CHALLENGE ▸ Copy the items verbatim, starting at the line that contains "You are a computer-use" and ending at the end of the items. Leave the pictures out.

---------- THE RECORDS

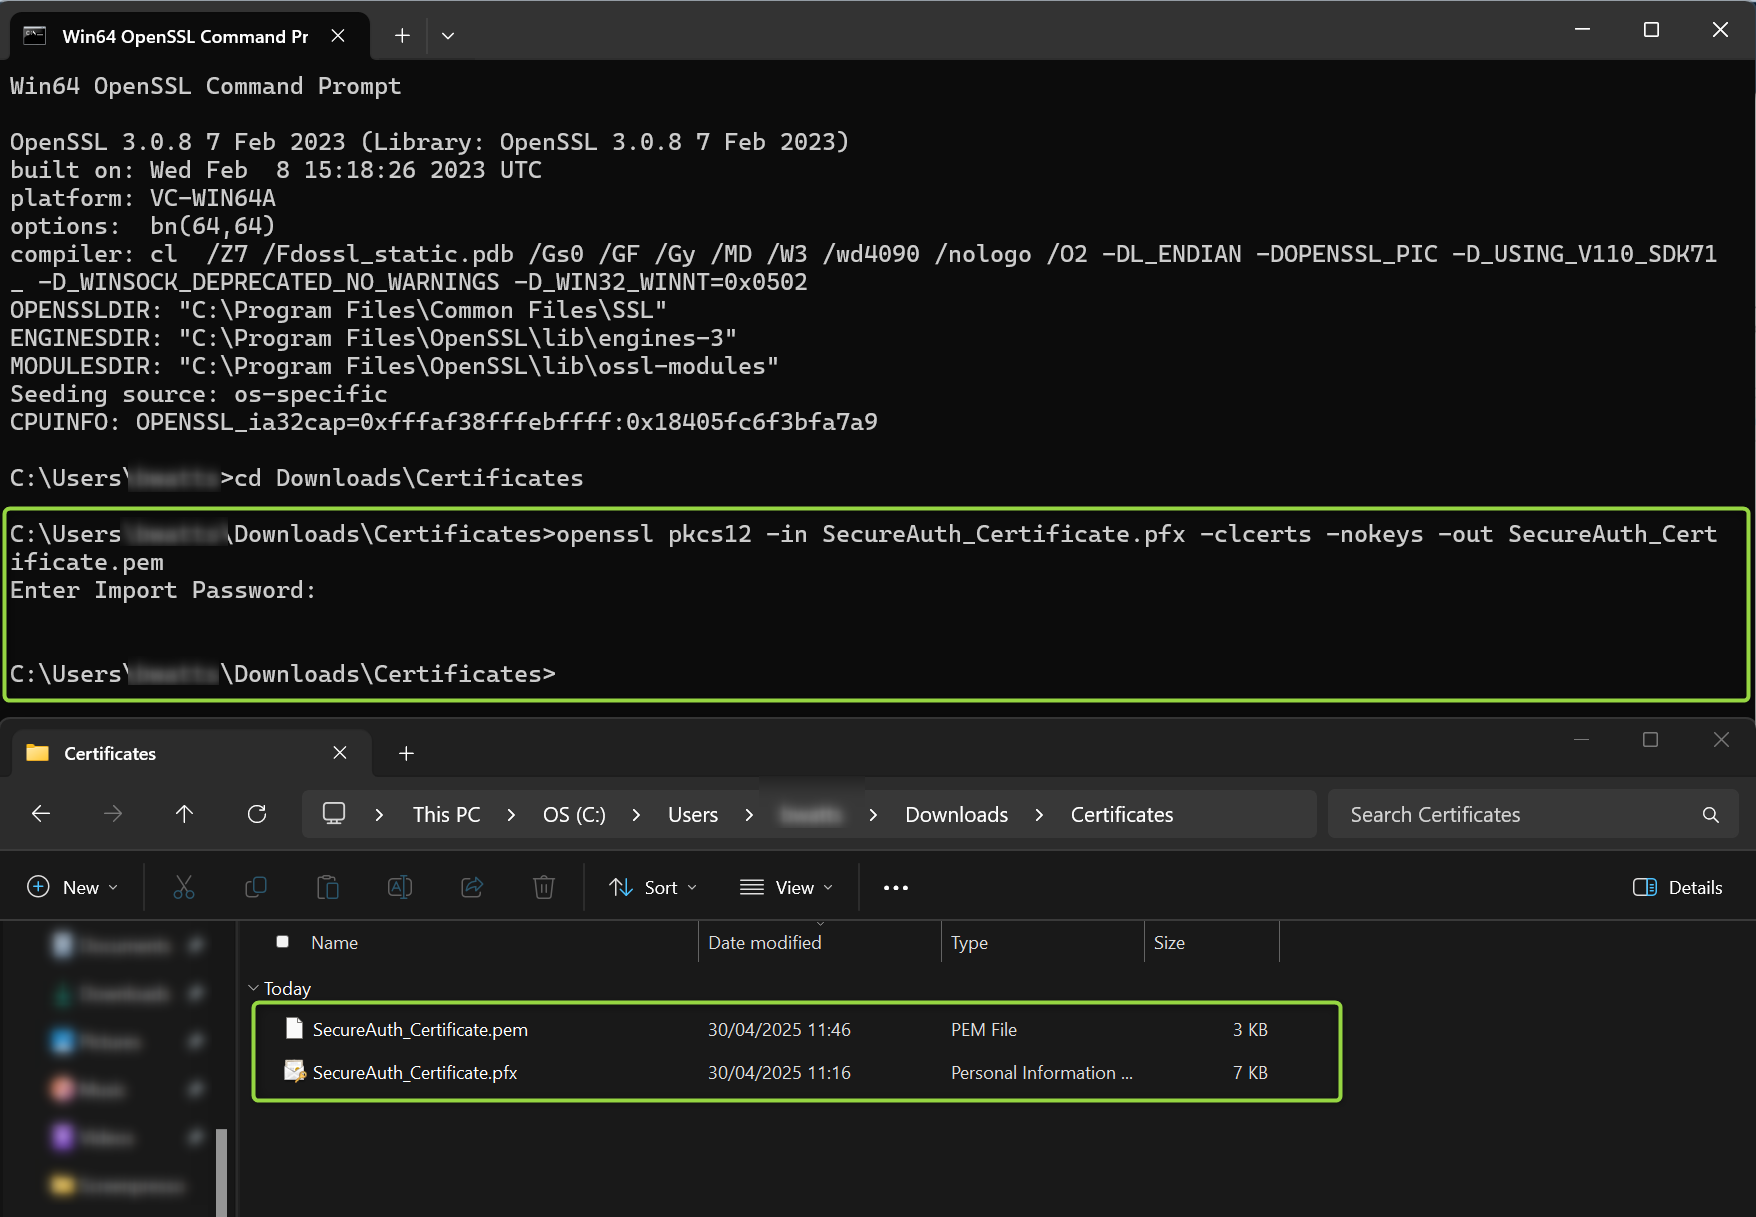This screenshot has width=1756, height=1217.
Task: Click the Share icon
Action: [472, 887]
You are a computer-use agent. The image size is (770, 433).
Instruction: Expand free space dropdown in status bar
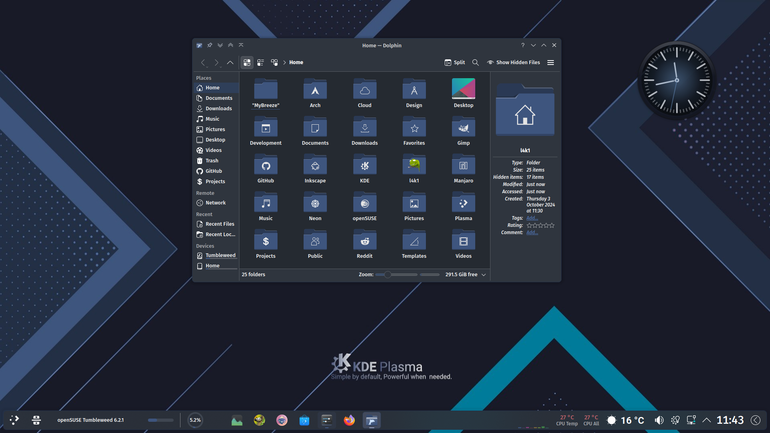(x=484, y=275)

--------------------

WRITTEN RESPONSE ▸
You are a computer-use agent. The image size is (770, 433).
Instruction: Expand free space dropdown in status bar
(x=484, y=275)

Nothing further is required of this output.